• TASKS TO CARRY OUT
A. In the article below on the president's IRS lawsuit, condense the paragraph beginning "The legal mechanism for this matters" into a short bulleted list that keeps its main facts.
B. In the article below on the president's IRS lawsuit, what is the maximum amount of taxpayer money the negotiated settlement would transfer to the compensation fund?
C. The article below on the president's IRS lawsuit names several things about the proposed compensation fund that the public has not been told. List every one of them.

Donald Trump's $10 billion lawsuit against the IRS may be settled by his own administration — creating a $1.7 billion taxpayer-funded compensation fund for Trump and his political allies. Legal scholars say there is no precedent for a president controlling both sides of a federal lawsuit in which he

A President Is Suing the IRS. His Own Administration May Settle the Case — With $1.7 Billion of Your Money.
Image via The Guardian US

The United States government is currently being sued by the president of the United States. The agency being sued is run by officials appointed by the president. The settlement now being negotiated — according to reporting by The Guardian US, citing ABC News and the New York Times — would transfer up to $1.7 billion in taxpayer money to a fund compensating people the president says were wronged. Those people include the president himself and his political allies.

There is no polite way to describe what this is. A president who controls the executive branch, including the Justice Department lawyers who would negotiate any settlement, is positioned to personally benefit from a legal resolution he has the power to dictate. The conflict of interest is not a matter of interpretation. It is the structure of the arrangement.

$10B
original claim
Trump's lawsuit against the IRS
$1.7B
proposed fund
Taxpayer money to compensate Trump and allies

To understand how we arrived here, the background matters. Trump has long claimed that the IRS, under the Biden administration, unlawfully targeted him and political allies for audits and scrutiny. That allegation — contested, and not independently verified by any court — formed the basis of a $10 billion lawsuit. Now, rather than that lawsuit proceeding through the courts to a judgment, The Guardian US reports that Trump's own administration may settle the case by creating a $1.7 billion compensation fund. The administration would, in effect, be paying itself.

The legal mechanism for this matters. When the federal government settles a lawsuit, it is the Justice Department — a branch of the executive, reporting to the president — that negotiates the terms and authorizes the payment. In every normal case, the government is defending against a claim made by a party outside of it. Here, the claimant and the defendant are both, in functional terms, the same person. The president filed the suit. The president controls the agency that would pay it. The president would benefit from the settlement. This is not a gray area in ethics law. It is a textbook definition of self-dealing.

Key Context
What Is Self-Dealing in Government?

Self-dealing occurs when a public official uses their official position to benefit themselves financially. Federal ethics laws prohibit executive branch employees from participating in matters in which they have a personal financial interest. Legal scholars and ethics watchdogs have noted that no previous U.S. president has been in a position to simultaneously control both sides of a federal lawsuit in which they stood to receive payment.

What is at stake here is not abstract. The $1.7 billion proposed fund would come from the U.S. Treasury — from tax revenue collected from American workers, retirees, and businesses. That money would then flow to a compensation pool whose beneficiaries are, according to the reports, Trump and people described as his political allies. The public has not been told who those allies are, how the fund would be administered, what evidentiary standard would determine who qualifies for compensation, or who would oversee disbursements.

• DATA PROVIDED
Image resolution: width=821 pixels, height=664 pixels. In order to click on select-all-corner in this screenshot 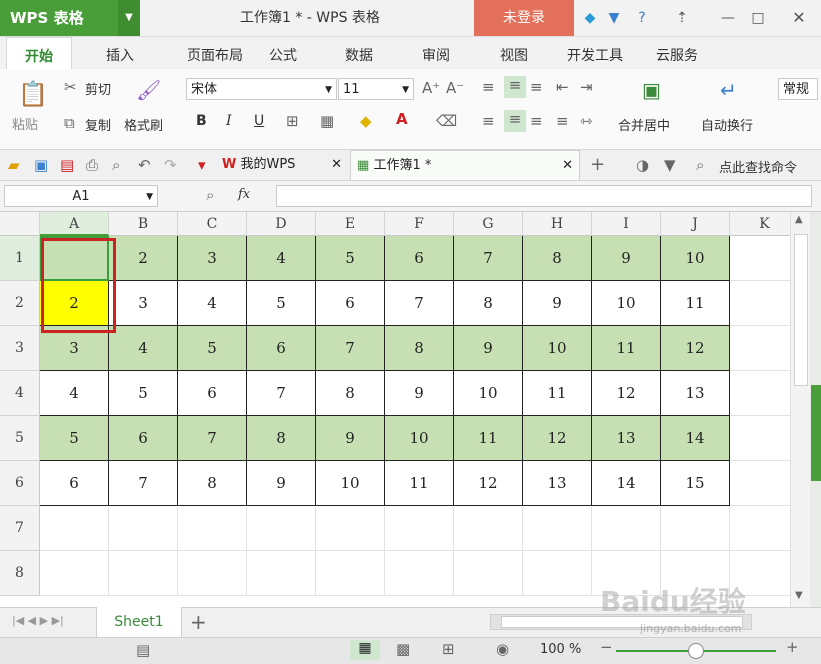, I will do `click(20, 224)`.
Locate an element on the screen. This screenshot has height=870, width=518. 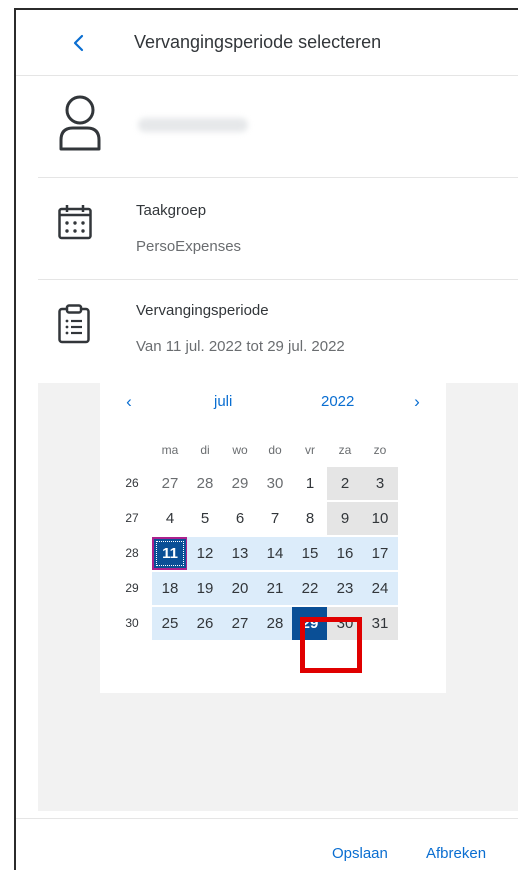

• SOLUTIONS FOR EACH TASK
A.
- When the federal government settles a lawsuit, the Justice Department, part of the executive branch and reporting to the president, negotiates the terms and authorizes payment.
- Normally the government defends against a claim from a party outside it.
- In this case the claimant and the defendant are functionally the same person.
- The president filed the suit, controls the agency that would pay it, and would benefit from the settlement.
- This is described as a textbook definition of self-dealing, not a gray area in ethics law.

B. Up to $1.7 billion.

C.
- Who the political allies are
- How the fund would be administered
- What evidentiary standard would determine who qualifies for compensation
- Who would oversee disbursements